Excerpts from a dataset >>

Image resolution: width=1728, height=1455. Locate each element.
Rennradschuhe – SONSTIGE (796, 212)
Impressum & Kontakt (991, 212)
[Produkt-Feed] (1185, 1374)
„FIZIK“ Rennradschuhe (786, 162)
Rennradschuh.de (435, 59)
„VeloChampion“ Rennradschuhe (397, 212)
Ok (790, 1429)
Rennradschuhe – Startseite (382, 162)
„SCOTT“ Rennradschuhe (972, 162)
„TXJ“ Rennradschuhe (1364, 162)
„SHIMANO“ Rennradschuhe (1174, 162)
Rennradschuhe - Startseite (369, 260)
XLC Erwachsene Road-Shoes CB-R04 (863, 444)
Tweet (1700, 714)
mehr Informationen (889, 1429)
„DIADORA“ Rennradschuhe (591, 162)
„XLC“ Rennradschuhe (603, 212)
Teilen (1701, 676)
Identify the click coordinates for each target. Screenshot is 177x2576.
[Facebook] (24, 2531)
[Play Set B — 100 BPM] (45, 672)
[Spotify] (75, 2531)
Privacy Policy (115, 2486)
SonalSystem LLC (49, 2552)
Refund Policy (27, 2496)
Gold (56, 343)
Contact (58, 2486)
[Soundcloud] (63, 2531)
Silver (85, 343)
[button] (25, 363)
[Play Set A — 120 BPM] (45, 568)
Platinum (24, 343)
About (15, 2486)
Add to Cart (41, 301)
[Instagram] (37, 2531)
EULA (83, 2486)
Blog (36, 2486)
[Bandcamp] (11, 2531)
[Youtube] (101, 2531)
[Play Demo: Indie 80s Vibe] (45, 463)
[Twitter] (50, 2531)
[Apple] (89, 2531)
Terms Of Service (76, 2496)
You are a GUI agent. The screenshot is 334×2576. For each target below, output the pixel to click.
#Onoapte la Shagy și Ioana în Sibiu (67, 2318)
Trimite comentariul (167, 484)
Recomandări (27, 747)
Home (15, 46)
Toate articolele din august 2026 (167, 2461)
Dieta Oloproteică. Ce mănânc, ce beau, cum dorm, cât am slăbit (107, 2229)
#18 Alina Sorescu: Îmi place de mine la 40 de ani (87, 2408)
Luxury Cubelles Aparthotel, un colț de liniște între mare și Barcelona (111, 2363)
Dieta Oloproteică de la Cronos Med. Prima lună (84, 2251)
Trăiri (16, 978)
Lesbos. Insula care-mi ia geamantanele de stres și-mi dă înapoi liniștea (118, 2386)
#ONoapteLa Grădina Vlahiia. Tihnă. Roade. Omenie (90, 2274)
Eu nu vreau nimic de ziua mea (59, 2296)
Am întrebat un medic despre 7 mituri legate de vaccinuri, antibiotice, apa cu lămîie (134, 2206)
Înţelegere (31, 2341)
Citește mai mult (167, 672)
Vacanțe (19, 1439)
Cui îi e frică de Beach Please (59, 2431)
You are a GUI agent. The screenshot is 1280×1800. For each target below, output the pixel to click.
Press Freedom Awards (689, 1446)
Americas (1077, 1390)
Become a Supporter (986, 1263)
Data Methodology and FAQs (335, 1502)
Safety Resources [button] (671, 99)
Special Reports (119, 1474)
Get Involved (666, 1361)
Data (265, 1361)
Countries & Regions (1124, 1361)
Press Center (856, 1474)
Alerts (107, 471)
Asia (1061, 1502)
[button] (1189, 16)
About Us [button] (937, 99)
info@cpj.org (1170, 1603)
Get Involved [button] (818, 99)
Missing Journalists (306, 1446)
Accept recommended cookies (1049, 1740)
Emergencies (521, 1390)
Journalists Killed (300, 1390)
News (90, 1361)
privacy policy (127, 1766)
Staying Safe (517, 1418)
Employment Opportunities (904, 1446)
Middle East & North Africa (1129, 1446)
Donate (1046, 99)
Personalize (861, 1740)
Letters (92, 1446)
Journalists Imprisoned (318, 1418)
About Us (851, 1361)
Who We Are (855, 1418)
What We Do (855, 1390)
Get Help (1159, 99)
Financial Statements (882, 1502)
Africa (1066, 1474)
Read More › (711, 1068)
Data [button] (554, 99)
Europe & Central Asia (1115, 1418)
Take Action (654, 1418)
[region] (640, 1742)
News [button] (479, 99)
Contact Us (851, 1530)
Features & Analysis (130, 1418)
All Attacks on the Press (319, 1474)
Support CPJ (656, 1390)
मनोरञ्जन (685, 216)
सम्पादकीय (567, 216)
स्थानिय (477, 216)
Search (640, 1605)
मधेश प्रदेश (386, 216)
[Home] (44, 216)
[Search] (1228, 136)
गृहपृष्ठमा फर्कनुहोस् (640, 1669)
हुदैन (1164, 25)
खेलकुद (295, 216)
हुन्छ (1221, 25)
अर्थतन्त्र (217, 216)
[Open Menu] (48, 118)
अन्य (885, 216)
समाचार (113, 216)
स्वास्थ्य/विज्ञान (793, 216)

ASSIGNMENT >>
Across all of the records above, how many lines include the string "button"? Answer with one number only.

TASK ANSWER >>
7